Quando o assunto foi levado ao plenário, o Supremo abertamente deu um alívio, na expressão usada por um dos ministros, para as contas estaduais. O STF suspendeu por 60 dias o julgamento dos mandados de segurança e prorrogou pelo mesmo prazo as liminares concedidas aos governos estaduais. Com isso, a União ficou impedida de impor aos estados sanções por inadimplência. Nesse meio tempo, governo e estados negociariam uma possível repactuação.

Em outro caso, o que estava em jogo era a partilha dos recursos arrecadados pela União com base na Lei de Repatriação de Capitais (Lei 13.254/2016). A lei permitiu a repatriação de ativos não declarados e mantidos no exterior, condicionando a regularização dos recursos ao pagamento de uma alíquota de Imposto de Renda de 15% e, sobre este valor, uma multa de 100%.

Os governadores contestaram no Supremo o fato de a lei não prever que o valor referente ao pagamento da multa fosse destinado ao Fundo de Participação dos Estados.
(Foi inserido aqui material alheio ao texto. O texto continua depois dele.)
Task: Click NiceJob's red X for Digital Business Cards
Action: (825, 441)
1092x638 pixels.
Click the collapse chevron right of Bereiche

Em ações cíveis originárias, os estados defenderam a partilha de todo o montante arrecado – em torno de R$ 50 bilhões.

A ministra Rosa Weber concedeu a liminar para determinar à União que depositasse em conta judicial o valor correspondente do Fundo de Participação dos Estados (FPE) devido aos estados, incidente sobre a multa prevista na Lei 13.254/2016.

Diante da controvérsia, governadores dos estados e representantes do governo federal se reuniram para debater uma solução acordada. Uma espécie de acordo de conciliação. E funcionou.
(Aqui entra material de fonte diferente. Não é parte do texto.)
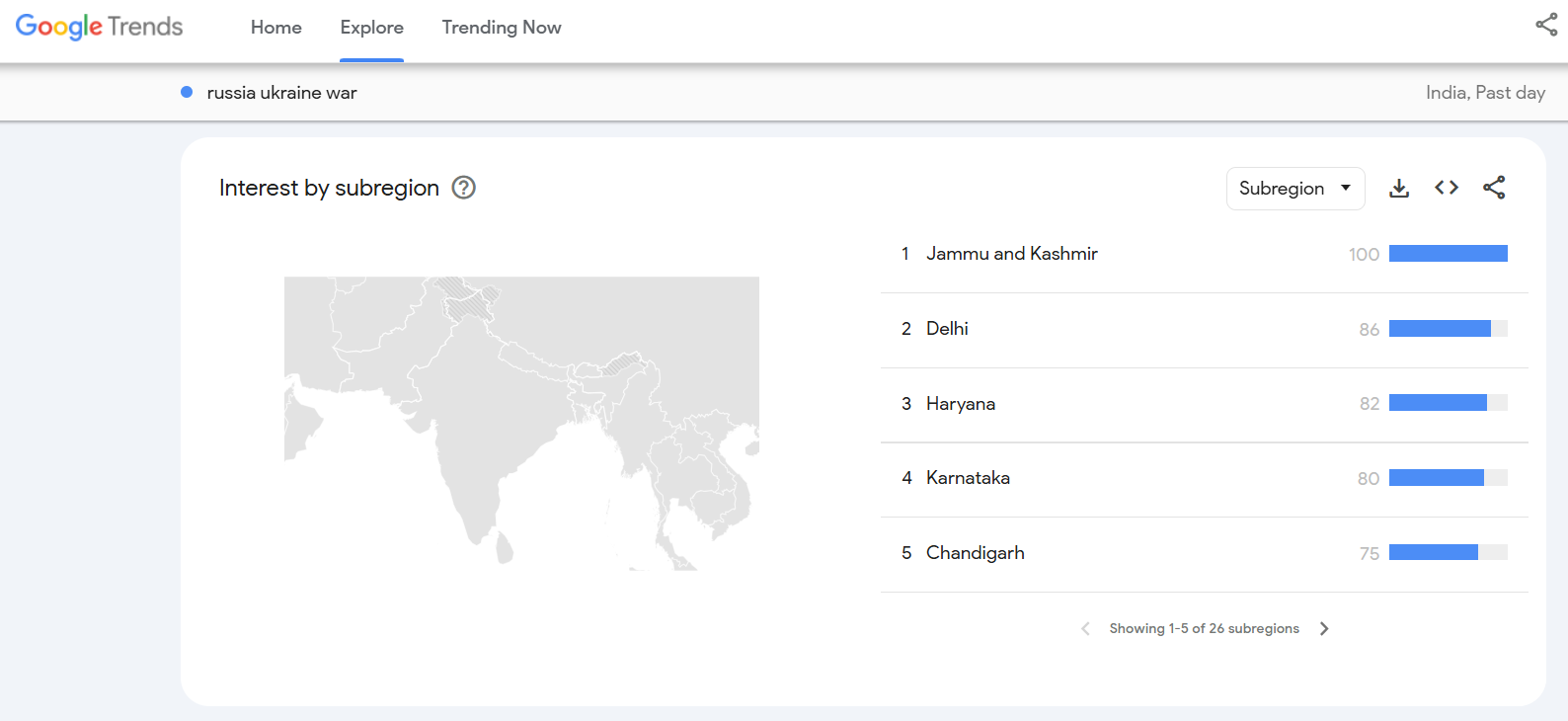This screenshot has height=721, width=1568.
Task: Go to the previous page of subregions
Action: point(1085,629)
A União concordou em transferir para os estados o valor relativo à possível participação na arrecadação da multa prevista na Lei de Repatriação em troca da desistência das ações. Em compensação, os governos estaduais se comprometeriam a estabelecer limites para as despesas públicas e enviarem às assembleias legislativas propostas para equilibrar as contas previdenciárias.

Os últimos capítulos da contenda entre estados e União foram encenados no Congresso e no Supremo no dia 20 de dezembro.

Na última sessão do ano da Câmara, os deputados aprovaram a renegociação das dívidas de estados com a União, mas excluíram quase todas as contrapartidas que haviam sido definidas pelo governo federal para equilibrar as contas estaduais. Por 296 votos contra 12, a Câmara aprovou a proposta que livra os estados, por 36 meses, de pagar as prestações do pagamento das dívidas com a União.

No Supremo, a Advocacia-Geral da União pediu o arquivamento das ações propostas por 23 estados e o Distrito Federal para que a União depositasse em juízo os valores correspondentes às multas previstas na Lei de Repatriação para a regularização de ativos financeiros no exterior.

De acordo com a petição da advogada-geral da União, Grace Mendonça, o bloco de ações cíveis originárias deve ter os processos extintos, sem resolução do mérito, em virtude da publicação da Medida Provisória 753, que tratou da partilha dos recursos arrecadados com estados e municípios.